DESAFIOS
**a)** Responda às perguntas abaixo sobre o texto a respeito do filme Sol de Inverno.
(i) Quem é o diretor do filme?
(ii) De qual seleção do Festival de Cannes o filme fez parte?
(iii) Que tipo de história o filme retrata, segundo o texto?
**b)** Transcreva sem alterações o trecho do texto sobre o filme Sol de Inverno que começa nas palavras "As prerrogativas da" e termina depois de "de São Paulo.".

TRECHO DO DOCUMENTO
+---+

Foto do filme O Sol de Inverno. Crédito: Divulgação / Michiko Filmes

O sol de inverno

As prerrogativas da arte e por que não podemos calar

O filme Sol de Inverno (2024) me manteve concentrada todo tempo, de verdade. Integrando a seleção Un Certain Regard, do Festival de Cannes, o longa do diretor japonês Hiroshi Okuyama fez sua estreia mundial em maio do ano passado e, desde então, por onde passa coleciona elogios da crítica, incluindo os tradicionais festivais de Toronto, San Sebastián e a Mostra Internacional de Cinema de São Paulo.

Logo, quem sou eu na fila do cinema para dar opinião? Posso dizer que o filme é sensível e delicado, com um ritmo que vai evoluindo, com uma fotografia que se conecta com a temperatura da narrativa e retratando uma linda história de amizade.

+---+

DADOS FORNECIDOS

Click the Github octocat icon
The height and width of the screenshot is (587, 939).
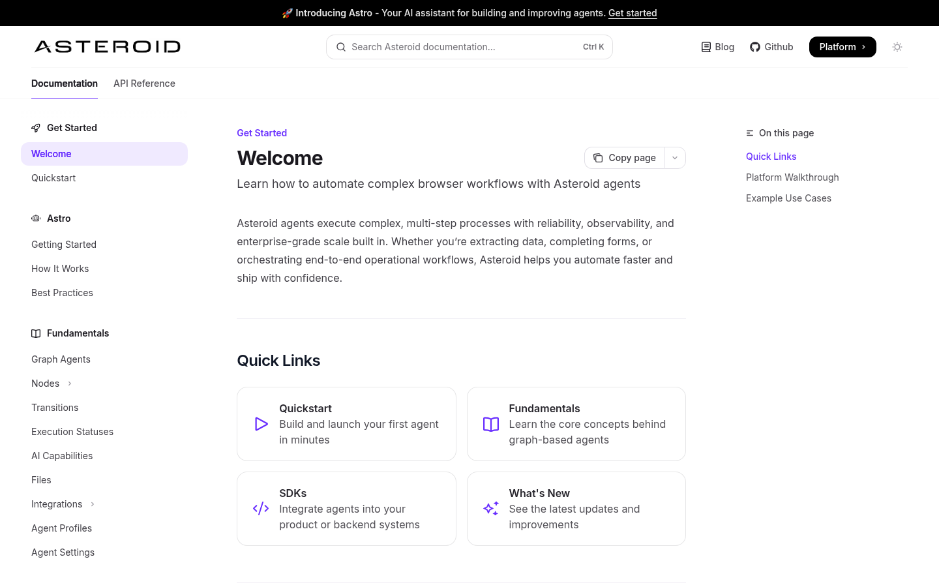755,47
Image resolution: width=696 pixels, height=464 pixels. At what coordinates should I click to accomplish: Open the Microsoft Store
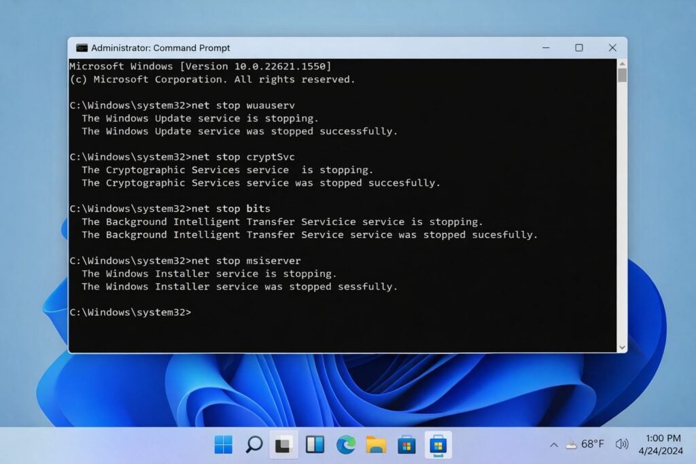(x=406, y=444)
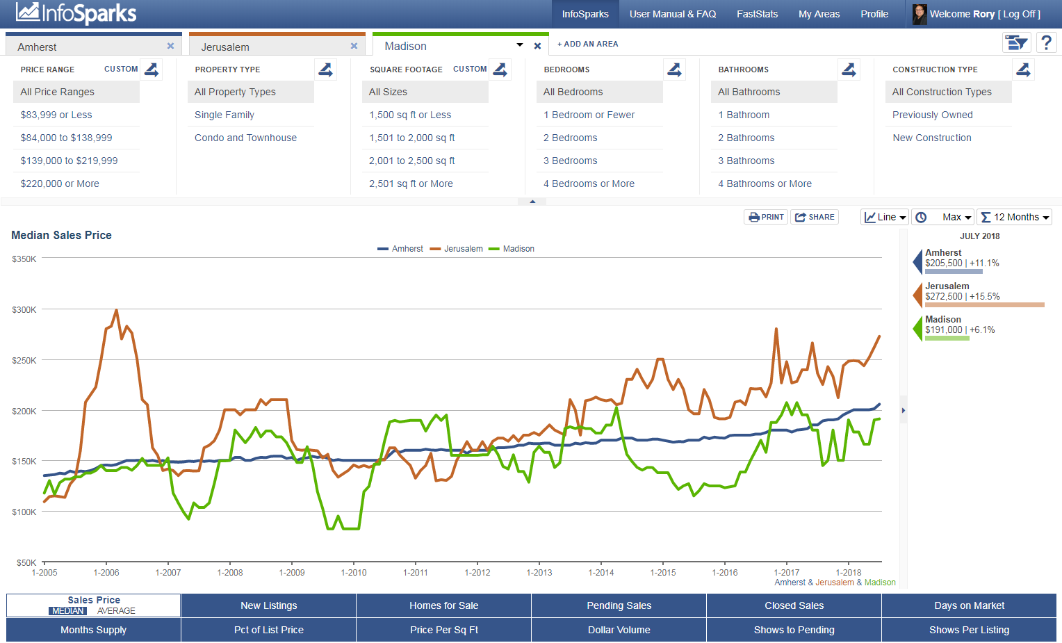The height and width of the screenshot is (643, 1062).
Task: Click the Price Range reset filter icon
Action: [x=152, y=70]
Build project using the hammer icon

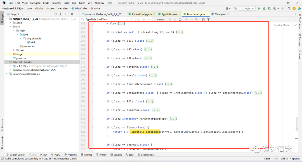235,8
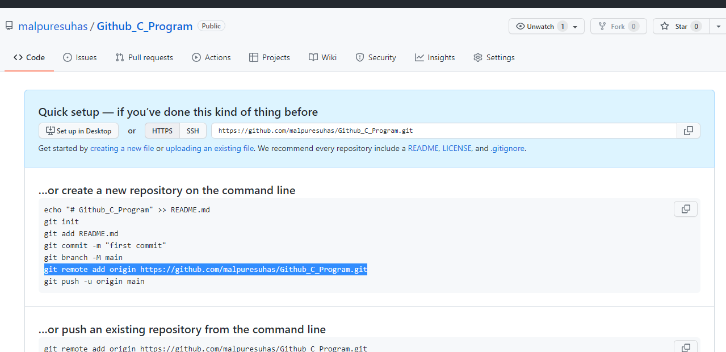The height and width of the screenshot is (352, 726).
Task: Select the Pull requests icon in the repo navigation
Action: [120, 57]
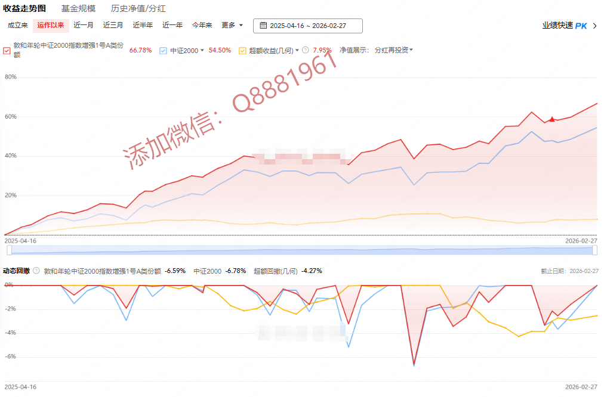Select the 成立来 time period
604x397 pixels.
pyautogui.click(x=18, y=25)
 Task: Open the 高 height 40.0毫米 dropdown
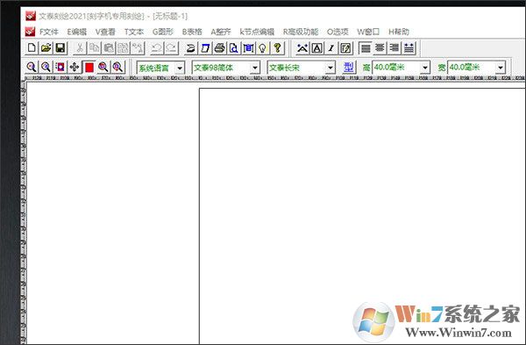(x=425, y=68)
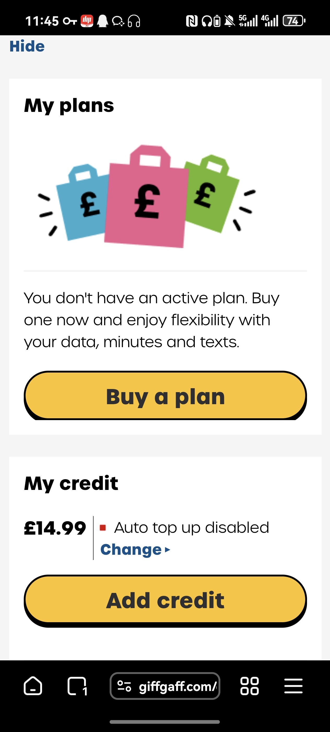Tap the browser home icon
Viewport: 330px width, 732px height.
(33, 686)
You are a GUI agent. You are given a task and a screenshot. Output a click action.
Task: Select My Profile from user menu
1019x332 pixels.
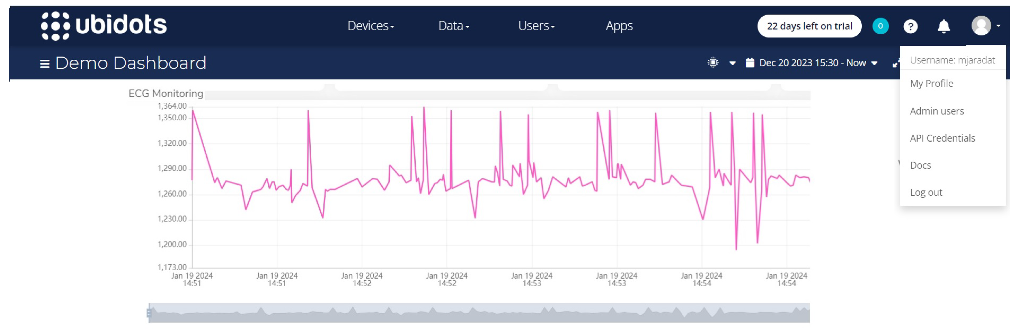932,83
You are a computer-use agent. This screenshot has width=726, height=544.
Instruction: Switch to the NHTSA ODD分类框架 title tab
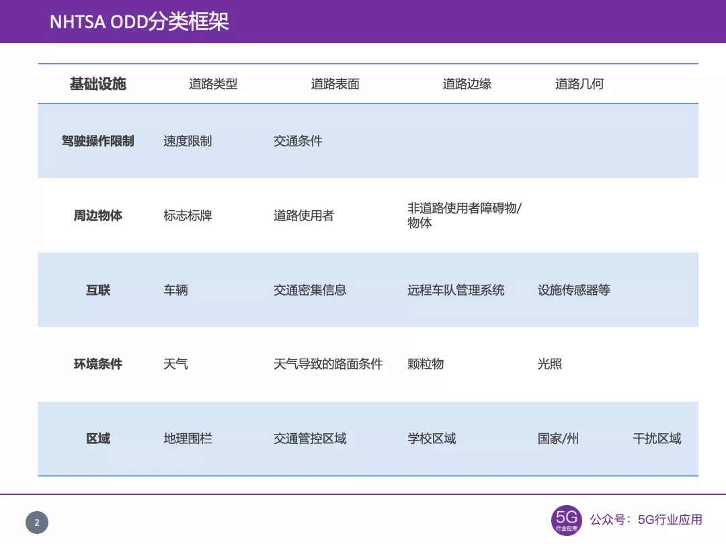140,21

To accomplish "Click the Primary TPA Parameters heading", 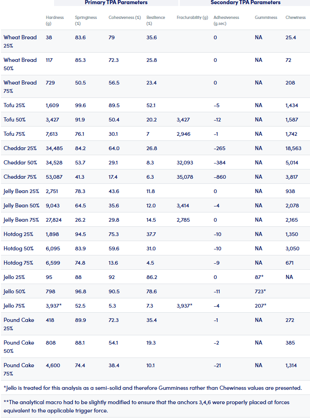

+---+

RESPOSTAS FINAIS
**a)**
(i) Hiroshi Okuyama.
(ii) Un Certain Regard.
(iii) Uma linda história de amizade.

**b)**
As prerrogativas da arte e por que não podemos calar

O filme Sol de Inverno (2024) me manteve concentrada todo tempo, de verdade. Integrando a seleção Un Certain Regard, do Festival de Cannes, o longa do diretor japonês Hiroshi Okuyama fez sua estreia mundial em maio do ano passado e, desde então, por onde passa coleciona elogios da crítica, incluindo os tradicionais festivais de Toronto, San Sebastián e a Mostra Internacional de Cinema de São Paulo.